Perhaps you need to ask some questions for yourself. Are you happy within yourself or are you looking outside yourself to find happiness? Being happy with yourself is the ticket to making good choices about your life. When we are unhappy with our lives, we tend to reach out and seek something or someone that will rescue and make us happy. Often people who lack discipline or vision tend to take for granted the wonderful things that are in there lives and get mislead down a different path.

 

Your situation sounds very familiar. You can try two approaches. First try talking to your ex and be open about your feelings for her even though you're confused about your feelings right now. You owe her at least this much given that you had made plans together and now you may have a change of heart. Can you imagine what this is doing to her? Most girls in this situation can react very badly. She could be feeling insecured because she's vulnerable having expose herself to you. So by giving her a chance to understand why things have changed between you two, you are allowing her some dignity and say in all this. Wouldn't you want the same if you were her?

 

Alternatively, you can put your head in the sand and hope the problem will go away...in many cases, your ex will eventually go away too. By deceiving her, yourself, and this new girl until you figure out what you want will be more costly the longer you wait to take the inevitable action. You don't have to be alone in all this confusion. You should involve these girls and be honest about it so that they too have choices. It is not priveledge but an obligation for you to be up front. Walk a mile in their shoes and you will understand.

 

An open and honest relationship require that you don't hide things from your partner.

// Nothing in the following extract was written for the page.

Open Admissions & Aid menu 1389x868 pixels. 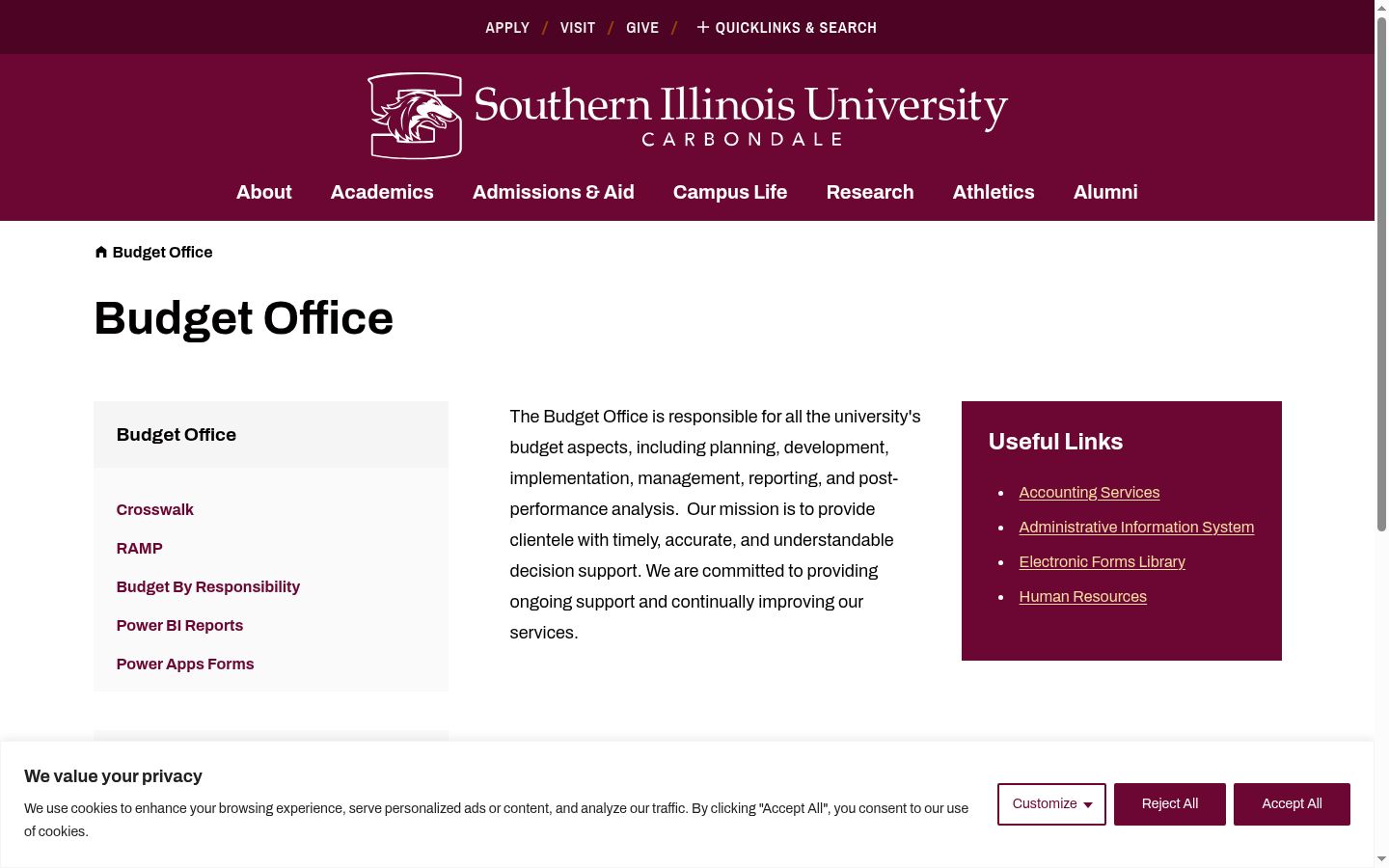(554, 192)
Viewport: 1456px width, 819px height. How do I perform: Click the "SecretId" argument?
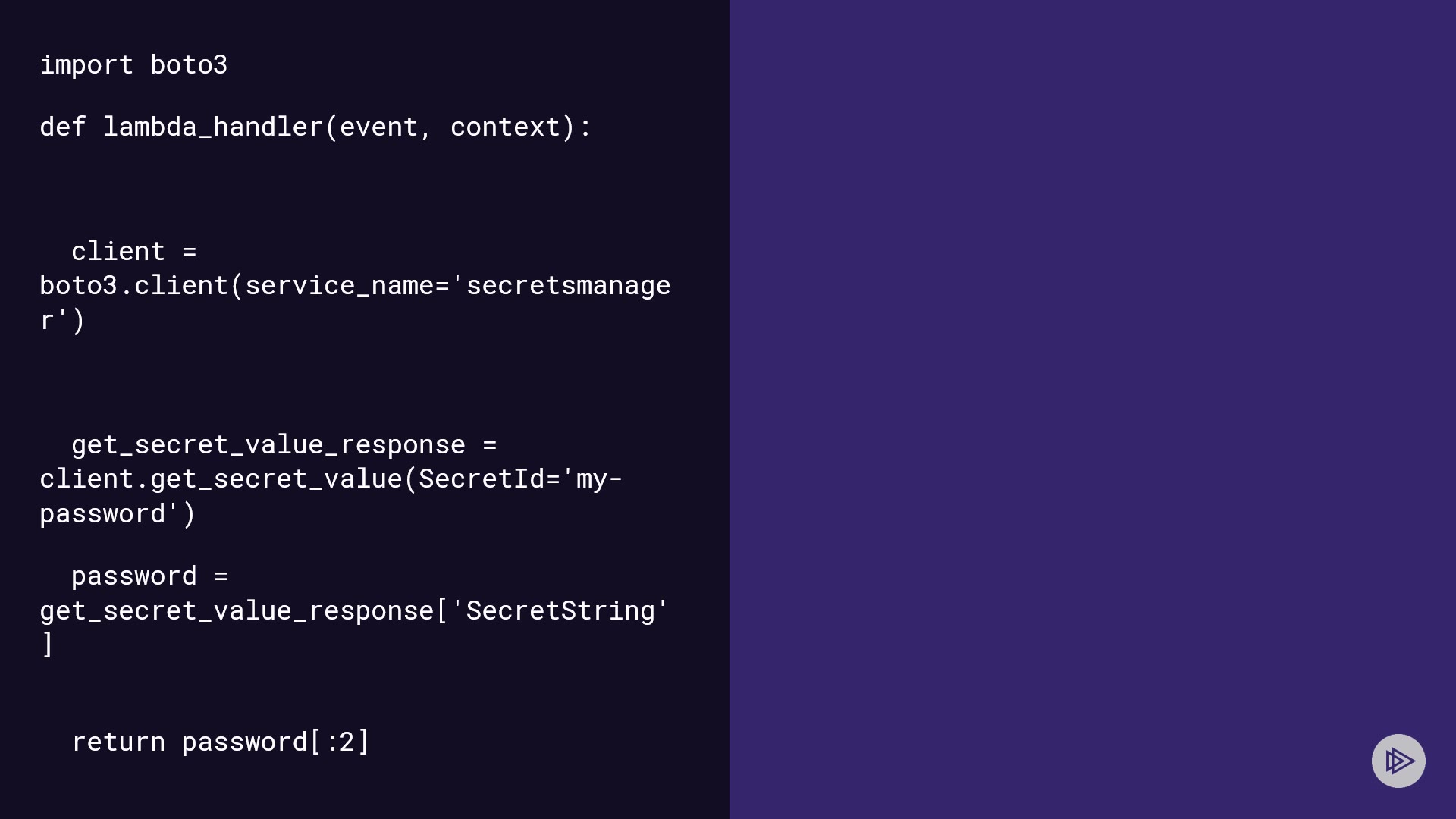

I know this sounds idealistic and a little utopian but if any relationship is to succeed then lies and deceit are not good foundation stones to set it upon. There is no need to sneak around and harbor guilty feelings. Facing the truth will not only set your free as geeky as it sounds but it will also help you to overcome the inertia to confront your fears and pain of hurting the other person. So before you take it further with this new girl, you have an obligation to finish the one you started with your ex...or at least let her have a chance to defend herself and have a say in the decision. Selfishly, most people in your situation are more likely to hide behind guilt or fear so that they can have options. It is a choice you'll have to make.

 

If you choose to be deceptive, you should examine why you are so willing to live a secret life between them. Is it for comfort's sake and avoiding conflict? Most people lie and deceive for this very reason. It takes a lot of characters to live a life of integrity and if you learn to be truthful to yourself and others, then integrity will seem less threatening and more natural. But the dragon that you'll have to slayer is the impulse to avoid discomfort.

 

Taking the long view, things we want now changes as we age. What you wanted as a teenager would seem silly as an adult. If you choose your partner simply for the reason of lust then your relationship is doomed to fail. If you build your relationship based on deceit, then it's doomed to fail too. It's hard to know what we want in life and love. Sometimes it just take maturity and life experiences to know. Not everyone has it figured out but it sure helps to start having a vision rather than living vacariously.

 

Good luck to you and always remember that you desreve to be happy and so does she. Lies and deceit are more harmful than being honesty. The bottom line is, there is no kind way no easy way to break someone's heart. Sometimes we have to go through these painful periods in order to build the spritual equivalent of a muscle. As long as our action is based on honest and compassion, we can avoid more harmful consequences to others and ourselves.